── Records ──
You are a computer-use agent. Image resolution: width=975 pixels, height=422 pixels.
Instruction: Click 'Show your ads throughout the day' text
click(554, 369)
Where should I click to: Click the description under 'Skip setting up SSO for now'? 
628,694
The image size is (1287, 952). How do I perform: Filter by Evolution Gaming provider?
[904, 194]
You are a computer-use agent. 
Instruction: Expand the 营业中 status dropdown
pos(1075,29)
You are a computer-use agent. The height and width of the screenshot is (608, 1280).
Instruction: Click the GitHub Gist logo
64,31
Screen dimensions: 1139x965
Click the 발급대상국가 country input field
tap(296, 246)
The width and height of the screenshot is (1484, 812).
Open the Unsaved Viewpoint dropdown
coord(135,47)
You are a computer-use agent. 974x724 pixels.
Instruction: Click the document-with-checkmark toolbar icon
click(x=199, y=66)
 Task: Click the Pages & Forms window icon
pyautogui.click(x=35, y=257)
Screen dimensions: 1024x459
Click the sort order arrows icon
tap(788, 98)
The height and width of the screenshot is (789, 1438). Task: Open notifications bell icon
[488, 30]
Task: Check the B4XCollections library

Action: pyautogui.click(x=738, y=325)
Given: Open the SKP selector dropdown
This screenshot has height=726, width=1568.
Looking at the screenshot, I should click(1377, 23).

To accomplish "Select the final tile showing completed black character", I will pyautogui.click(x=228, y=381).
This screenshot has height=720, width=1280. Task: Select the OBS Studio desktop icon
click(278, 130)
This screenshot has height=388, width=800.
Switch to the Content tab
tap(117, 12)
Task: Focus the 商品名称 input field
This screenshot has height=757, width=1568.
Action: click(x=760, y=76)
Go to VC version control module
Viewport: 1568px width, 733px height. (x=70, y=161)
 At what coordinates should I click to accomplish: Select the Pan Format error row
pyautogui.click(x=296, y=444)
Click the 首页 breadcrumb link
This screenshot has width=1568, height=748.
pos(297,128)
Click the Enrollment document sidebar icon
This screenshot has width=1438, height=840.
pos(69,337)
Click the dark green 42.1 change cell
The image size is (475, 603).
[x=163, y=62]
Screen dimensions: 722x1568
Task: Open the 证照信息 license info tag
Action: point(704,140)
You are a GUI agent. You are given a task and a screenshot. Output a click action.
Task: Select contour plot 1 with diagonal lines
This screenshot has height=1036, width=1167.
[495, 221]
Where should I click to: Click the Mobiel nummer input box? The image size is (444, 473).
───
Problem statement: Can you copy out, character for character, the lines of the records that begin with the one containing "You are a computer-use agent. 974x724 pixels." and end after the one containing "pyautogui.click(x=296, y=444)"?

Solution to the problem:
You are a computer-use agent. 974x724 pixels.
Instruction: Click the document-with-checkmark toolbar icon
click(x=199, y=66)
 Task: Click the Pages & Forms window icon
pyautogui.click(x=35, y=257)
Screen dimensions: 1024x459
Click the sort order arrows icon
tap(788, 98)
The height and width of the screenshot is (789, 1438). Task: Open notifications bell icon
[488, 30]
Task: Check the B4XCollections library

Action: pyautogui.click(x=738, y=325)
Given: Open the SKP selector dropdown
This screenshot has height=726, width=1568.
Looking at the screenshot, I should click(1377, 23).

To accomplish "Select the final tile showing completed black character", I will pyautogui.click(x=228, y=381).
This screenshot has height=720, width=1280. Task: Select the OBS Studio desktop icon
click(278, 130)
This screenshot has height=388, width=800.
Switch to the Content tab
tap(117, 12)
Task: Focus the 商品名称 input field
This screenshot has height=757, width=1568.
Action: click(x=760, y=76)
Go to VC version control module
Viewport: 1568px width, 733px height. (x=70, y=161)
 At what coordinates should I click to accomplish: Select the Pan Format error row
pyautogui.click(x=296, y=444)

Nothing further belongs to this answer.